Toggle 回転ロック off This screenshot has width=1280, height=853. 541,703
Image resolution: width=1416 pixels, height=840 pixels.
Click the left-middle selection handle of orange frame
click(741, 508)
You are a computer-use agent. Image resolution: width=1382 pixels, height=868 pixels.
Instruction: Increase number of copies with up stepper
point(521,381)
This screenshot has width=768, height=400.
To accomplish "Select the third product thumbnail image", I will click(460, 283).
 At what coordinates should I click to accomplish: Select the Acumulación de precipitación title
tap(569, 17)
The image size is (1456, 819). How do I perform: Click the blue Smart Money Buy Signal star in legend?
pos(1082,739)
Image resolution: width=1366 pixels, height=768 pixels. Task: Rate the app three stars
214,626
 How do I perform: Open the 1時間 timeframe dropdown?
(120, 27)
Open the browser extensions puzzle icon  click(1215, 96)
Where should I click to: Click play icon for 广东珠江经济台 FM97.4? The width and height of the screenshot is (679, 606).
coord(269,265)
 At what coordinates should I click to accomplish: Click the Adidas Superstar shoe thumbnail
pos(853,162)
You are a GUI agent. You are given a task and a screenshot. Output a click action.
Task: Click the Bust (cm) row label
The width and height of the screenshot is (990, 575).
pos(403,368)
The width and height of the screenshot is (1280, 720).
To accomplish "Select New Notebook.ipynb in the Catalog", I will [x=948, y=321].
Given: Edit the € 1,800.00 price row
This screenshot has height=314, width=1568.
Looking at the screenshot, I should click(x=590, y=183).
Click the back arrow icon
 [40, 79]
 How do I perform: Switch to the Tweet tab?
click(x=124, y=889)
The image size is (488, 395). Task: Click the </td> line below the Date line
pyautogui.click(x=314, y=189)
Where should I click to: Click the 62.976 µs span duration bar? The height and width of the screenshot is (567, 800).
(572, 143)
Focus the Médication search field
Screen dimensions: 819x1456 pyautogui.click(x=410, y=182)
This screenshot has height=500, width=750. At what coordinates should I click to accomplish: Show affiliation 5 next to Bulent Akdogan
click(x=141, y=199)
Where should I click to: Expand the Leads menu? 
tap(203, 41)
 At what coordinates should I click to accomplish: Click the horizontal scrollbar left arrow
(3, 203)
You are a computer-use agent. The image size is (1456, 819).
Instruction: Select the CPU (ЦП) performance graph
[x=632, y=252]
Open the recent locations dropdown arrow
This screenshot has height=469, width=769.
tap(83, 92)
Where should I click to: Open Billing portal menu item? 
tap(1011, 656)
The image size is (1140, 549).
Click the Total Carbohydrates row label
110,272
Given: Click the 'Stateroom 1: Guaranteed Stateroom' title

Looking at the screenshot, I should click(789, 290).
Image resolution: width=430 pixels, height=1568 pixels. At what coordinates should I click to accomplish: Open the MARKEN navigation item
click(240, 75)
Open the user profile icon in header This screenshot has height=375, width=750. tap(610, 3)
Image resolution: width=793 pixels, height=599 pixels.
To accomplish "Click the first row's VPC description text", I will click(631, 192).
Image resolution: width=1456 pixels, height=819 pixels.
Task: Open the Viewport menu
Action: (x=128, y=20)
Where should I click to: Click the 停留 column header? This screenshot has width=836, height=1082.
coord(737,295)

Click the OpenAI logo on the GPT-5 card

▬▬▬▬▬▬

**WHAT IS NEEDED**
Reproduce the lines from the one containing "Where should I click to: Click play" through the one containing "will [x=948, y=321].", both included, without any changes.

**FULL OUTPUT**
Where should I click to: Click play icon for 广东珠江经济台 FM97.4? The width and height of the screenshot is (679, 606).
coord(269,265)
 At what coordinates should I click to accomplish: Click the Adidas Superstar shoe thumbnail
pos(853,162)
You are a GUI agent. You are given a task and a screenshot. Output a click action.
Task: Click the Bust (cm) row label
The width and height of the screenshot is (990, 575).
pos(403,368)
The width and height of the screenshot is (1280, 720).
To accomplish "Select New Notebook.ipynb in the Catalog", I will [x=948, y=321].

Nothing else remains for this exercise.